Stored items
■ ■ ■

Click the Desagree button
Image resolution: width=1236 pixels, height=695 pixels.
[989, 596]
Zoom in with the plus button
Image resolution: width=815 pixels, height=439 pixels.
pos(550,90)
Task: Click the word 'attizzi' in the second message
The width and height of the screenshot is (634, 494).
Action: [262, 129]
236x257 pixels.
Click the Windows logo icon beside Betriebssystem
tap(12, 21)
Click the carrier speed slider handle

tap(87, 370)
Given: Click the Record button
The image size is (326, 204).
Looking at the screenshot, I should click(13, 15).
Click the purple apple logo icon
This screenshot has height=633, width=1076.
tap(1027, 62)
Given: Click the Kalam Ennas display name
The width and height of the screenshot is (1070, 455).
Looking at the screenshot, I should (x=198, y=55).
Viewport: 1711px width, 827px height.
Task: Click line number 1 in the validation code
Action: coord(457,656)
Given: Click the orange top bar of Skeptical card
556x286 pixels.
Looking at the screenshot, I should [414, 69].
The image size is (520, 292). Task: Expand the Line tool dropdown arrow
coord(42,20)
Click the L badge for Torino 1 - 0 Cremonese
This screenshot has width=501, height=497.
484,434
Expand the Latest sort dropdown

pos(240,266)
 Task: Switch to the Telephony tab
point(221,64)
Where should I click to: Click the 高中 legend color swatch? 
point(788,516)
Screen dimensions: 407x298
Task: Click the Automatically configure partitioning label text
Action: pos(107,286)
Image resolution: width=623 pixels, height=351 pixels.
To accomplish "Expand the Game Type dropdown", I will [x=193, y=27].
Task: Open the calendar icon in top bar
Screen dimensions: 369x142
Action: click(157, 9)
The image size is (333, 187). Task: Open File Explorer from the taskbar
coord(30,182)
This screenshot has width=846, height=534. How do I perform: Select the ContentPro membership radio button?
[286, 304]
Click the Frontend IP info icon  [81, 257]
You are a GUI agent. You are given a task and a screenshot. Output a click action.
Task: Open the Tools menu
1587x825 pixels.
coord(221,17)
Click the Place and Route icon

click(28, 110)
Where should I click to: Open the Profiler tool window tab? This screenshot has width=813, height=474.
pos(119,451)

■ ■ ■

* [ACTIVITY] Write the entries above out again, verbatim.

* [OUTPUT FOR THIS EXERCISE]
Click the Desagree button
Image resolution: width=1236 pixels, height=695 pixels.
[989, 596]
Zoom in with the plus button
Image resolution: width=815 pixels, height=439 pixels.
pos(550,90)
Task: Click the word 'attizzi' in the second message
The width and height of the screenshot is (634, 494).
Action: [262, 129]
236x257 pixels.
Click the Windows logo icon beside Betriebssystem
tap(12, 21)
Click the carrier speed slider handle

tap(87, 370)
Given: Click the Record button
The image size is (326, 204).
Looking at the screenshot, I should click(13, 15).
Click the purple apple logo icon
This screenshot has height=633, width=1076.
tap(1027, 62)
Given: Click the Kalam Ennas display name
The width and height of the screenshot is (1070, 455).
Looking at the screenshot, I should (x=198, y=55).
Viewport: 1711px width, 827px height.
Task: Click line number 1 in the validation code
Action: coord(457,656)
Given: Click the orange top bar of Skeptical card
556x286 pixels.
Looking at the screenshot, I should [414, 69].
The image size is (520, 292). Task: Expand the Line tool dropdown arrow
coord(42,20)
Click the L badge for Torino 1 - 0 Cremonese
This screenshot has width=501, height=497.
484,434
Expand the Latest sort dropdown

pos(240,266)
 Task: Switch to the Telephony tab
point(221,64)
Where should I click to: Click the 高中 legend color swatch? 
point(788,516)
Screen dimensions: 407x298
Task: Click the Automatically configure partitioning label text
Action: pos(107,286)
Image resolution: width=623 pixels, height=351 pixels.
To accomplish "Expand the Game Type dropdown", I will [x=193, y=27].
Task: Open the calendar icon in top bar
Screen dimensions: 369x142
Action: click(157, 9)
The image size is (333, 187). Task: Open File Explorer from the taskbar
coord(30,182)
This screenshot has width=846, height=534. How do I perform: Select the ContentPro membership radio button?
[286, 304]
Click the Frontend IP info icon  [81, 257]
You are a GUI agent. You are given a task and a screenshot. Output a click action.
Task: Open the Tools menu
1587x825 pixels.
coord(221,17)
Click the Place and Route icon

click(28, 110)
Where should I click to: Open the Profiler tool window tab? This screenshot has width=813, height=474.
pos(119,451)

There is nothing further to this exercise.